Overall I thought the movie was ok - the murders were grisly to the point of being almost silly and I'm not sure how Native Americans would view the theme, but for the most part it was pretty well done, nice cinematography, and I liked Finny, Hines, and Venora.

- Venora plays a fellow officer helping Finney's character

Here's a little of Roger Ebert's review of the movie ....


An intriguing film named WOLFEN, which is not about werewolves but is about the possibility that Indians and wolves can exchange souls, has crept stealthily into several Chicago theaters. Despite the fact that it stars Albert Finney, was directed by Michael Wadleigh (WOODSTOCK), and is an uncommonly intelligent treatment of a theme that is usually just exploited, the movie arrived without much advance publicity. If the subject interests you, move fast, before WOLFEN closes ......

The movie intercuts the police investigation with imaginative scenes shot from the wolves' point of view. These are fast-moving tracking shots; the camera swoops down streets at the eye-level of a wolf, pausing, taking cover, following one track and then another. Wadleigh suggests a wolf's senses with special optical effects in which objects with a scent also seem to shimmer.

The movie's narrative style is brooding. Finney comes into contact with an assortment of eccentric people (scientists, cops, morgue attendants, pathologists), and the trail eventually leads to a group of American Indians employed as high-steel workers. There is a breathtaking confrontation to top of a bridge. What do the Indians know about wolves? Is it possible that they practice ancient rituals to turn into wolves? Or do they just share spiritual communion with theme. WOLFEN develops a strong, angry theme about ecological and human waste ......


For those interested, you can see the movie in parts on YouTube.
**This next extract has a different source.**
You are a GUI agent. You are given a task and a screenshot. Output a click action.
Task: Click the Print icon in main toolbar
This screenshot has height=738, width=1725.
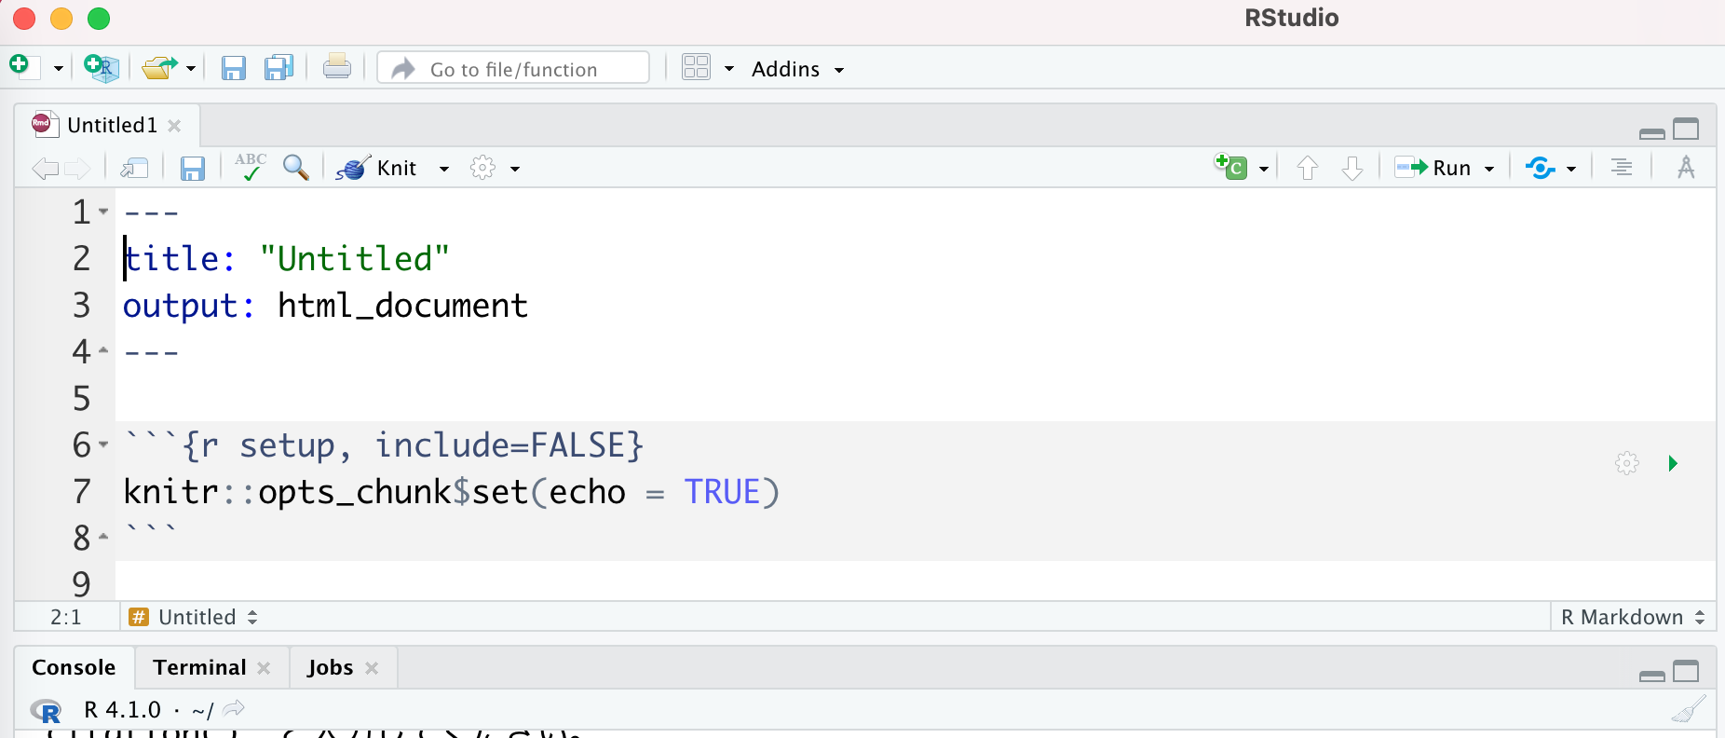point(336,68)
Part one is here


Anonymous Henry said...

Hi Crystal,

The stills from the movie are hilarious - thanks I needed a good laugh because I am having a terrible day at work. They also brought back so many memories, in fact that I can tell you that the shot of the South Bronx does not really convey how bad it really was!!! I was doing charitable work with Fr. Groeschel in those years in the South Bronx and I have to tell you that I was scarred for my life whenever I went to their friary, which was in the area they called "Fort Apache!"

Well, it doesn't seem like a movie worth renting although the premise seems like a good idea, especially since some Native Americans held those beliefs.



10:31 AM  
Blogger crystal said...


I've only been to New York once and then just downtown where the museums are. There was a story about the South Bronx in the links to the Wikipedia page for the movie - Faces in the Rubble

1:32 PM  
Anonymous Henry said...


I say the NY Times slide show - it was good but somehow missed the point for me (probably because it didn't match my experience). If you know the work of Sue Coe, she has some paintings that really capture the feeling that existed during that period in NY.



2:08 PM  
Blogger Liam said...

The South Bronx is better than it used to be, but still...

Romelle's social work agency is there, and it can still be pretty funky.

7:52 PM  
Blogger crystal said...


In the movie it looked like a bombed out war zone, but that was 1981. I worry about you guys living in the scary city.